Screenshot grounding data
==*==

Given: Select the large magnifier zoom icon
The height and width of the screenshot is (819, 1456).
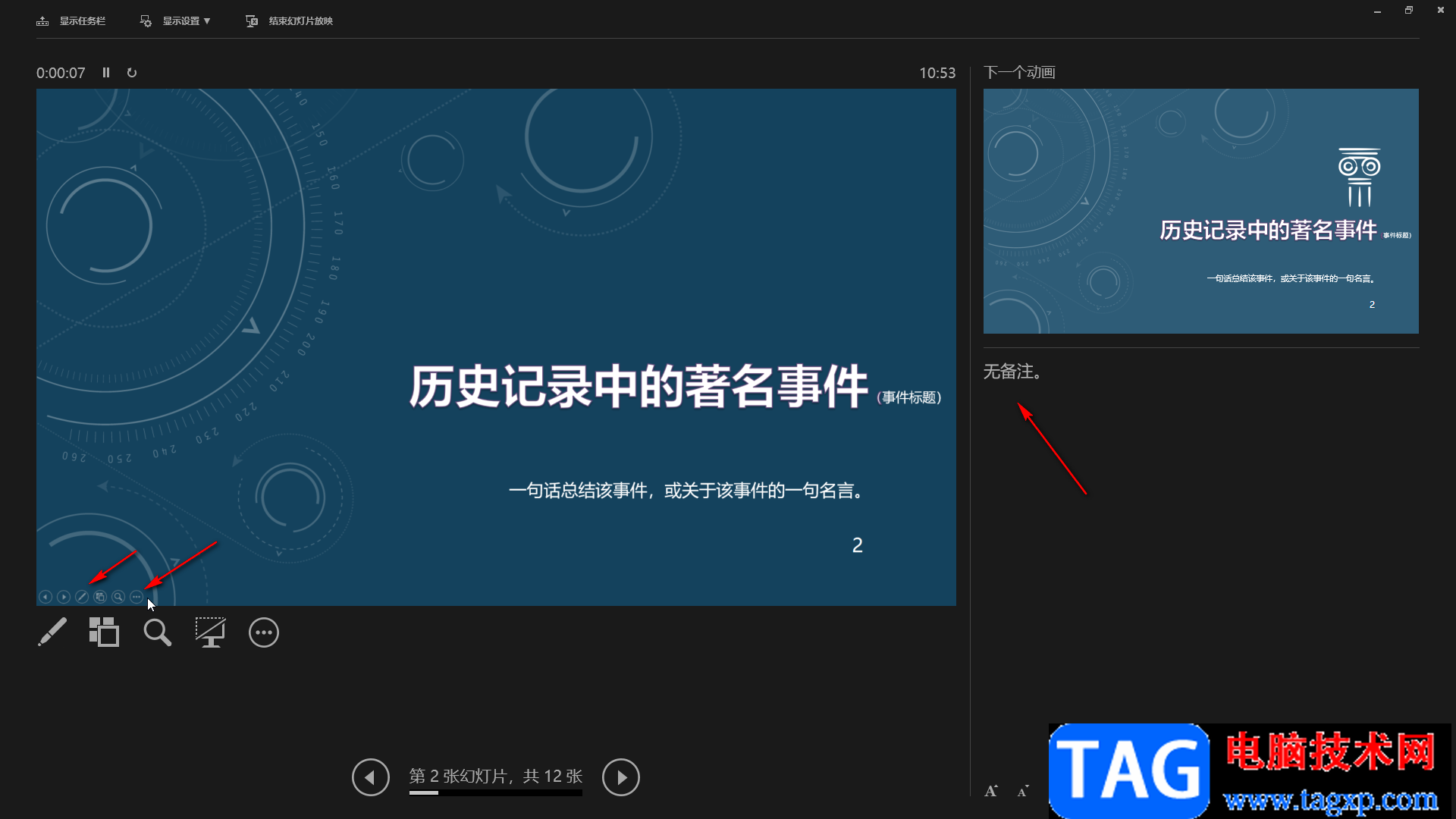Looking at the screenshot, I should [157, 632].
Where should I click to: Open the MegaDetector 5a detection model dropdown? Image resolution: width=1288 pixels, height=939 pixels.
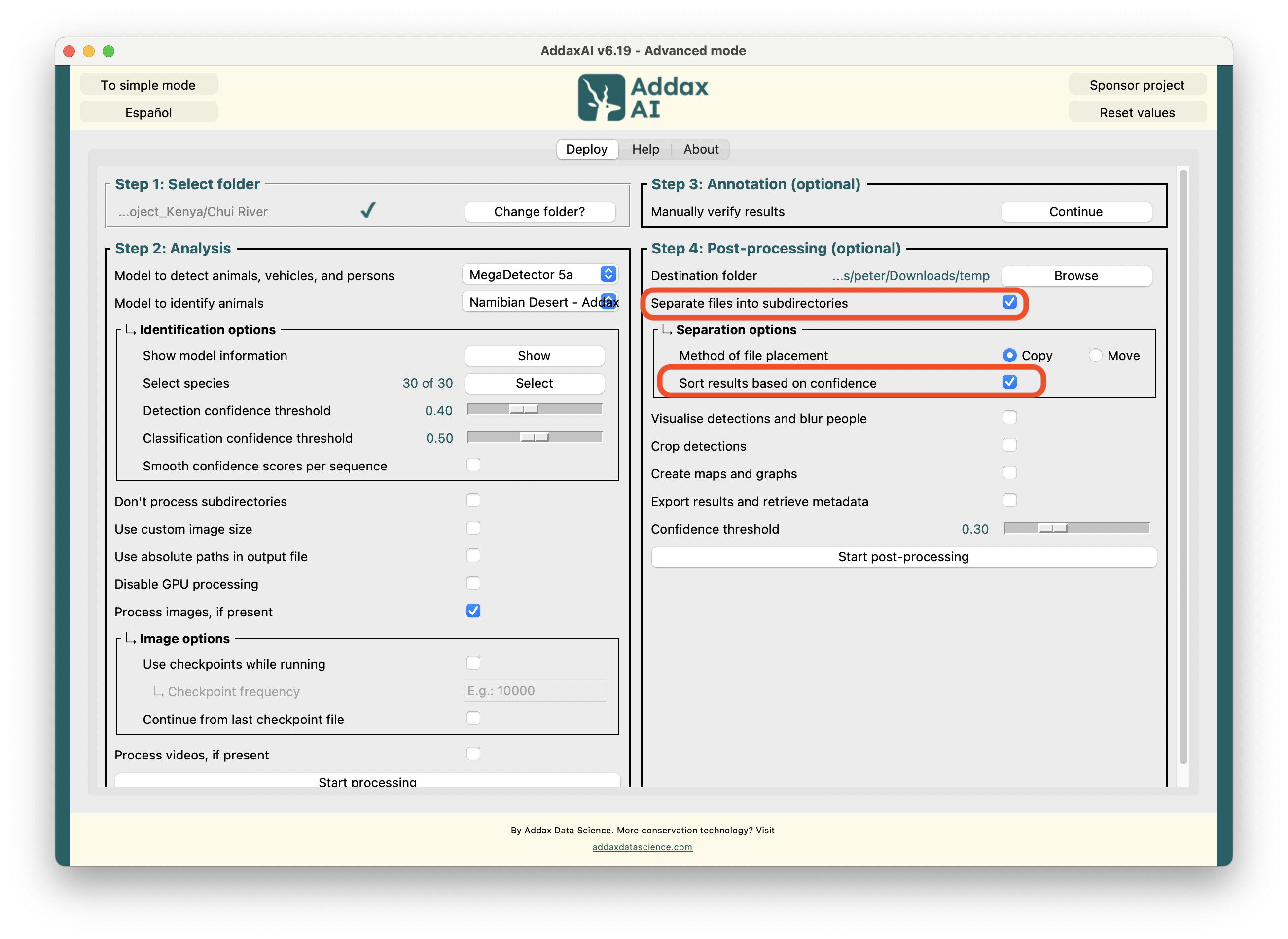pos(539,275)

==*==

WORK INSTRUCTIONS
Omit each image and transcribe the remaining records word for word.

OUTPUT OF THE TASK
Given: Select the large magnifier zoom icon
The height and width of the screenshot is (819, 1456).
Looking at the screenshot, I should [157, 632].
Where should I click to: Open the MegaDetector 5a detection model dropdown? Image resolution: width=1288 pixels, height=939 pixels.
pos(539,275)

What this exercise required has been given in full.